Management Research Needs: Management requirements have been little studied and there is ample opportunity to make significant contributions to the understanding of the species. Further study is needed of habitat relationships at multiple scales, and the effects of habitat alterations and management activities, particularly timber harvest, different grazing regimes, and fire. Better information is needed of nesting and foraging habitat relationships throughout the species range, and the species' relationship to the ecology and succession of hardwood and conifer woodlands. Landscape relationships, such as response to edge, fragmentation, patch size, and habitat juxtaposition are poorly known. Threats are largely unknown; regional assessments of the condition and trends in, aspen (POPULUS spp.), birch (BETULA spp.), and broad-leaved riparian cover types would help illuminate the threats to the species. Further understanding of interdependence of other species (e.g., shelf fungus) would provide an ecological perspective to management activities.
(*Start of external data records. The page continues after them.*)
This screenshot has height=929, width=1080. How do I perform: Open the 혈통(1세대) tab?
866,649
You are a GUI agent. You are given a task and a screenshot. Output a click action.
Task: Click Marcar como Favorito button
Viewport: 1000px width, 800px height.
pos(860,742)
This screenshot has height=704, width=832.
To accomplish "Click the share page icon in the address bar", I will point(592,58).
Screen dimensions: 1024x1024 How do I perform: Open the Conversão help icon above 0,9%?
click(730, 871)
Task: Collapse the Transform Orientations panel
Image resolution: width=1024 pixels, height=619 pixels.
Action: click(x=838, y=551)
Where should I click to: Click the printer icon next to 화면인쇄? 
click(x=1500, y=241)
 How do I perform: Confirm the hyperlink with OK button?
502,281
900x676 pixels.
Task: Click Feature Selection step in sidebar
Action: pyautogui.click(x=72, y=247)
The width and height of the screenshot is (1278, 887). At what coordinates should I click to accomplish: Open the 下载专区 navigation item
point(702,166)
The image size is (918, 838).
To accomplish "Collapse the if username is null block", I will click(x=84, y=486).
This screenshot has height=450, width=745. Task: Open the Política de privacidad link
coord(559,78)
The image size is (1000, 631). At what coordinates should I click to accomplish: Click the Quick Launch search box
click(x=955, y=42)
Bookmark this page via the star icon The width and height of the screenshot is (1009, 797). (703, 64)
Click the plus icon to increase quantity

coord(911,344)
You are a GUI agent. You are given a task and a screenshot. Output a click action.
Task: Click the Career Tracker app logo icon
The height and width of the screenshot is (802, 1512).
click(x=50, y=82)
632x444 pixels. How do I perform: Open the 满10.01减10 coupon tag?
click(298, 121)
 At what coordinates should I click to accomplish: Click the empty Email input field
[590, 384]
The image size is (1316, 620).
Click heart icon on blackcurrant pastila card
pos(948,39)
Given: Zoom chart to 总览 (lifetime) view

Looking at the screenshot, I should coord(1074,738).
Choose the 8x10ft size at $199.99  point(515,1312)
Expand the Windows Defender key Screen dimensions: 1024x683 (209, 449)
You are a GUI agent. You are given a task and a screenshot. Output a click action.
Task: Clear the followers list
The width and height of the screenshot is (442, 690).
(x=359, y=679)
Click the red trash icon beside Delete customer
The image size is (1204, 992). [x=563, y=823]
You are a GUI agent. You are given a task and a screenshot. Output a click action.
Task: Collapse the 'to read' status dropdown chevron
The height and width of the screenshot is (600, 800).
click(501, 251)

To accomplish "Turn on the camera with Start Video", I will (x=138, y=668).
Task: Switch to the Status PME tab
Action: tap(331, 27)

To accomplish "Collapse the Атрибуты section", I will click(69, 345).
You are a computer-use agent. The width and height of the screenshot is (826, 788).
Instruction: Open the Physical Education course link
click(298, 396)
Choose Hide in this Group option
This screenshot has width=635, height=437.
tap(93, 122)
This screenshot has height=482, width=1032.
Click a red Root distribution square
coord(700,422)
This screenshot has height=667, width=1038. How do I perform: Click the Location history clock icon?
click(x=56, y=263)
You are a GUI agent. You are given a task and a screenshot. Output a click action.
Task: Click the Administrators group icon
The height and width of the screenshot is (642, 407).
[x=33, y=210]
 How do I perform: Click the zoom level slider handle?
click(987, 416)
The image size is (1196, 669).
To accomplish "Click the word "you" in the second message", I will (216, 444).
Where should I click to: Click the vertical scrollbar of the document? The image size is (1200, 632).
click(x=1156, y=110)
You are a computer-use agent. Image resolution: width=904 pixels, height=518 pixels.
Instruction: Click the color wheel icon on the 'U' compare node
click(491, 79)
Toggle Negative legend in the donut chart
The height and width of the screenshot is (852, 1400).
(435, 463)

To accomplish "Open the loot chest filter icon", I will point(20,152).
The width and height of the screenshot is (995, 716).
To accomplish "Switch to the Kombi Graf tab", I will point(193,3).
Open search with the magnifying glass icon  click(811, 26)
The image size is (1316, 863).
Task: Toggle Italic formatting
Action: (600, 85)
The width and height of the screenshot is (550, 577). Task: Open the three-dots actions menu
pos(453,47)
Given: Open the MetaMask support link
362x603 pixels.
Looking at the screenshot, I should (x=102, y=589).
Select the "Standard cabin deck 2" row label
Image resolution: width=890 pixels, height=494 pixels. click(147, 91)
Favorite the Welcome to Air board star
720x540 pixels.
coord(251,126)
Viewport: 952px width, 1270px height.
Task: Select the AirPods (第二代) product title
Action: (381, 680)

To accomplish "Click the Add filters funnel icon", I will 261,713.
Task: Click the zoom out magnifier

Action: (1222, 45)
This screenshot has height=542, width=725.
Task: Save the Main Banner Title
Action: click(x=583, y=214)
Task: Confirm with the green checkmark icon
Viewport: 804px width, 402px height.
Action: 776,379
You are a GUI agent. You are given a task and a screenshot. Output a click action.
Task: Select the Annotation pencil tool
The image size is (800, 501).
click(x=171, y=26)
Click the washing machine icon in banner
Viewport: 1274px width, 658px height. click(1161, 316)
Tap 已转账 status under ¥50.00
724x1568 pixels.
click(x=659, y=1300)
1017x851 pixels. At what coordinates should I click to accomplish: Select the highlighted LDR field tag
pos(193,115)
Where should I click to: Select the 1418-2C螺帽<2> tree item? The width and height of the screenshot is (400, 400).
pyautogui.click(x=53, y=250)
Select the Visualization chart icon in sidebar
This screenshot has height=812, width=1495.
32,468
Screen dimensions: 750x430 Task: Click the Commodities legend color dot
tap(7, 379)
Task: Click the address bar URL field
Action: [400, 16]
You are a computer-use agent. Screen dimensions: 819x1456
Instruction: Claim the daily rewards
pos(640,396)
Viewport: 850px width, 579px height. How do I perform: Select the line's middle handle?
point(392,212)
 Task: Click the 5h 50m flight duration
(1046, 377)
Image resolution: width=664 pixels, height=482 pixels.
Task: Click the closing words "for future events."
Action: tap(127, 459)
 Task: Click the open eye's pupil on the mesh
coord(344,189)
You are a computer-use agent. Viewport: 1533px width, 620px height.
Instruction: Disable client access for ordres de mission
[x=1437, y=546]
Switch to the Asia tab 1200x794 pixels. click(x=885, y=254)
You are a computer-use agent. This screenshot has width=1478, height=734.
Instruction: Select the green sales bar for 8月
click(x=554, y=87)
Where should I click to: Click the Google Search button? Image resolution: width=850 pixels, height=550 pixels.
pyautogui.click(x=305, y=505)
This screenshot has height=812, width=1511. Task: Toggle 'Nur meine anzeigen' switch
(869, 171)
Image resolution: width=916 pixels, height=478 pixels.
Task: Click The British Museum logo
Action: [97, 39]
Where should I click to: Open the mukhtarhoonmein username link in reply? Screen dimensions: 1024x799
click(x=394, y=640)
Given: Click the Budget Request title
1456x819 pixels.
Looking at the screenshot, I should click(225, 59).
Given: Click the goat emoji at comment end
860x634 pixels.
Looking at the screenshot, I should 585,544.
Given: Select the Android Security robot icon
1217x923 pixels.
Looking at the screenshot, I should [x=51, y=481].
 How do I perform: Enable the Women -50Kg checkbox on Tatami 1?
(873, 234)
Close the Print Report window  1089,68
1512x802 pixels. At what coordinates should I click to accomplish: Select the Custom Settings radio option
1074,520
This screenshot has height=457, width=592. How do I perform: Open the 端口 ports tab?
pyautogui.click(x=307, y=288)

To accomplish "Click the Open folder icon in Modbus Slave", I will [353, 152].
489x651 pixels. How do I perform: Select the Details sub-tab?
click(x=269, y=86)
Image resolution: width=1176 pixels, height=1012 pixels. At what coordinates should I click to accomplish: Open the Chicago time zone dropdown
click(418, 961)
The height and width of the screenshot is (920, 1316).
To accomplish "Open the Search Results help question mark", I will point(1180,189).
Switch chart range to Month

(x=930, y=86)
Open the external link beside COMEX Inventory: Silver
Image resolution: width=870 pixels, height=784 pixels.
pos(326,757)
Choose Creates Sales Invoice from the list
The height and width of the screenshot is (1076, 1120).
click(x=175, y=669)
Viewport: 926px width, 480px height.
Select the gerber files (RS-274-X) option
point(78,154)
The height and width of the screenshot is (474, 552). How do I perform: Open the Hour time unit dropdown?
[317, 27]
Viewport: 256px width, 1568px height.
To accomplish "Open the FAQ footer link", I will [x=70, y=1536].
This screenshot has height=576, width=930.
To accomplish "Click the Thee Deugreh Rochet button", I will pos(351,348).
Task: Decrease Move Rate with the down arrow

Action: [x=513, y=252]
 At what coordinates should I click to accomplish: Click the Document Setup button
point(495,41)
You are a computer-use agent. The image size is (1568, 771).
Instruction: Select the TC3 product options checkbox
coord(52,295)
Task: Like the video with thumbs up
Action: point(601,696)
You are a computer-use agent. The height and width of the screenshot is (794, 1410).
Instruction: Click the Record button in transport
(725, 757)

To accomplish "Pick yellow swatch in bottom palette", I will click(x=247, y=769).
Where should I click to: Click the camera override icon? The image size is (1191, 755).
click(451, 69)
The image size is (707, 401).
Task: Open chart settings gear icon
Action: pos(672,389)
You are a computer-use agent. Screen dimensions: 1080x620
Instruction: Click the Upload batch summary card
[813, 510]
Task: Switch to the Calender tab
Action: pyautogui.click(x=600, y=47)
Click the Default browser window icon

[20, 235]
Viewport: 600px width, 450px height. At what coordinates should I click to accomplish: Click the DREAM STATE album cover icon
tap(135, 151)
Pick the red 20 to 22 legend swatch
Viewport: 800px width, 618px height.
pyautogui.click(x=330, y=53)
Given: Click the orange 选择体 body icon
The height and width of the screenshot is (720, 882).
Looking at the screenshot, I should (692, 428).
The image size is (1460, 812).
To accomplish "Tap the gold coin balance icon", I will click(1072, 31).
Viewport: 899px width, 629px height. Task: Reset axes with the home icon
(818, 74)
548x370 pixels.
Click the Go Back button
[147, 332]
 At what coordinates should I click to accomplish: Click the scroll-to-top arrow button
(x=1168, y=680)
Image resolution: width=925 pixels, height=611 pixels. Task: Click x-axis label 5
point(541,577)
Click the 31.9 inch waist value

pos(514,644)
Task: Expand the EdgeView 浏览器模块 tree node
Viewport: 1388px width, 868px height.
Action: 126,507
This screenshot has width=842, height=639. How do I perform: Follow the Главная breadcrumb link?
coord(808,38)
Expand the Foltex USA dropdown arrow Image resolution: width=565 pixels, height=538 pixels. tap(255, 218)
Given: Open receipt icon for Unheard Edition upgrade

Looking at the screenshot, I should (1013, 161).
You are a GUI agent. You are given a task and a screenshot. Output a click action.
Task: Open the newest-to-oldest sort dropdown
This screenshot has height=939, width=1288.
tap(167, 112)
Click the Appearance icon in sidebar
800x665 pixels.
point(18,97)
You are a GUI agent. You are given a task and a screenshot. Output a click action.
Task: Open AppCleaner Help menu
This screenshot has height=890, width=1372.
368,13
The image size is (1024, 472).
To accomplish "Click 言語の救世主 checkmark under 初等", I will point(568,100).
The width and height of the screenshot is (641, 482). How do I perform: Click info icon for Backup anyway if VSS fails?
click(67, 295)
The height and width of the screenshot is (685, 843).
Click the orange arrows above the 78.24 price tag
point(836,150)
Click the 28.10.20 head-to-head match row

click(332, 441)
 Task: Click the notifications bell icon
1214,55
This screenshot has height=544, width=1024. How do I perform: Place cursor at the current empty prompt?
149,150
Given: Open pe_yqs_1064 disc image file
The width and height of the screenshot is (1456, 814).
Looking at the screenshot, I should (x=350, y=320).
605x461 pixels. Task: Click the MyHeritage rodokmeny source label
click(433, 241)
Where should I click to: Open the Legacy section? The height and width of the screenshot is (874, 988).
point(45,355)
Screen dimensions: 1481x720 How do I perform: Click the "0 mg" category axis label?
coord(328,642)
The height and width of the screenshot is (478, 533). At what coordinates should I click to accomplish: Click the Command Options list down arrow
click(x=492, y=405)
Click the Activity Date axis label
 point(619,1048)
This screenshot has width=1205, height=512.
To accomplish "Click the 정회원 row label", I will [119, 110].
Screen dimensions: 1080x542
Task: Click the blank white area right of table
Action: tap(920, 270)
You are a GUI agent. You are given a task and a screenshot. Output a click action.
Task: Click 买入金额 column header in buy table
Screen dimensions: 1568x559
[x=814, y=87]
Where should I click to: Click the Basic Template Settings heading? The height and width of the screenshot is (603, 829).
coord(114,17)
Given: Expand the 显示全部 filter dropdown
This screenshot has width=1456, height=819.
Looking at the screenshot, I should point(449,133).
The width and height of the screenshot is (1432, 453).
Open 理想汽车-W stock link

Biological Research Needs: Although this species is relatively common in appropriate habitats, its natural history has been little studied. Further research is needed on the distribution, migration, winter habitat use, and winter ecology. Its role as a keystone species deserves further study. Breeding biology, demographics, home range, territory size, site fidelity, dispersal, predators and competitors are poorly known.